- [FRAGMENTO DE ORIGEN]:
Con la muerte de Andrea, muere el personaje Moretti. Nanni-Giovanni cambia de piel. Aprile terminaba con un mambo que parecía una celebración de la vida (Moretti acababa de tener un hijo). Era, quién lo iba a decir, la música funeraria de un artista egocéntrico cuyo riquísimo discurso creativo intentaba explicarse a sí mismo sin atender a interferencias. Lo autobiográfico ha dejado de tener sentido. Moretti, que ha madurado, se pregunta por la posibilidad de un futuro que no dependa de su voluntad como autor o como persona. Concentra su energía en una historia lineal, rota por el azar. Y no teme afrontar el reto: en La habitación del hijo, la muerte es concreta. Su aproximación al dolor es objetiva, naturalista. Nunca el naturalismo había resultado tan necesariamente sádico. No se nos ahorra nada, igual que a los personajes, que sufren, cada uno a su manera, el dolor que una absurda misa nunca podrá aplacar. El psicoanalista modelo, que dejó de hacer footing con su hijo para atender a uno de sus pacientes, ha perdido la distancia sobre las cosas. El peso del silencio tras la insoportable, impresionante secuencia del entierro -en los clavos, como en la incineración de Pau y su hermano, termina todo-, es el peso de una doble pérdida: la pérdida de Andrea y del personaje Nanni, que se ha paseado por una feria incendiada de luces de neón y osos de peluche sin comprender de dónde proviene esa vida fulgurante. Es en ese sentido en el que podríamos afirmar, como Stéphane Bouquet en "Cahiers du Cinéma", que La habitación del hijo es una película mitológica sobre el sacrificio: el mito se suicida.

- [TUS TAREAS]:
- A) Indica si cada afirmación coincide con el texto sobre La habitación del hijo y respalda tu respuesta (sí o no) con las palabras exactas del texto que lo deciden: (i) Aprile terminaba con un mambo. (ii) La aproximación de la película al dolor es subjetiva y onírica. (iii) El texto cita a Stéphane Bouquet en "Cahiers du Cinéma".
- B) Prosigue el texto sobre La habitación del hijo a partir de su última frase.
Los ítems son material aparte y no guardan relación con el texto sobre La habitación del hijo.

- [ÍTEMS PROPORCIONADOS]:
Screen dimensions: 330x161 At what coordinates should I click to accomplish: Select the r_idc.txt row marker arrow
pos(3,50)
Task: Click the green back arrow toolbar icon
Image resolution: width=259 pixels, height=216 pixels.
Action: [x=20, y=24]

* * *

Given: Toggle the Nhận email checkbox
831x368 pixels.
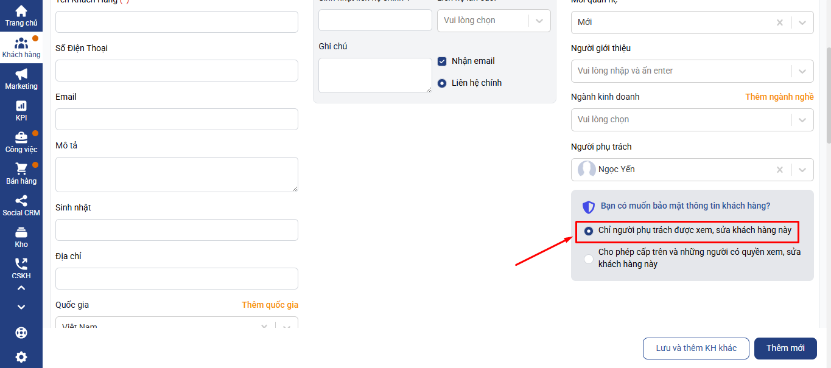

- [RESULTADOS DEL EJERCICIO]:
- A)
(i) Sí: «Aprile terminaba con un mambo que parecía una celebración de la vida».
(ii) No: «Su aproximación al dolor es objetiva, naturalista».
(iii) Sí: «como Stéphane Bouquet en "Cahiers du Cinéma"».

- B)
Lo que sigue es una sucesión de rituales que, inútilmente, necesitan rellenar una ausencia. El sentimiento de culpabilidad del padre, que duda y se tortura imaginando lo que podría ser y no es. La tristeza callada de la hermana, que intenta proteger la de sus padres. El dolor exhausto, abrumador, de la madre, que quiere recuperar a su hijo a través de una carta de amor adolescente. Todos ellos, habitantes de esta hermética tragedia, buscan en los objetos el sentido de una vida que se les escapó y que se les escapa, la suya propia. El tiempo de un partido de básquet o de una sesión de psicoanálisis se alarga sin objetivos. Sólo la súbita aparición de un personaje -una novia de campamento- que no esperaban, una herencia del otro mundo, un regalo inesperado, les despertará de su letargo, quién sabe si para bien. Es en ella, Arianna (Sofia Vigliar), donde se almacenan todas las esperanzas de resucitar la presencia de un personaje que, sin querer, se convierte en la lápida que nos cubre, el verdugo que ha desintegrado una unidad familiar falsamente equilibrada. Nadie podrá acusar a Moretti de manipulación. Su acercamiento a la muerte es tan seco, tan escaso en recursos melodramáticos -Bailar en la oscuridad es al melodrama lo que La habitación del hijo es a la tragedia griega-, que no podemos sino entregarnos a su austero pesimismo.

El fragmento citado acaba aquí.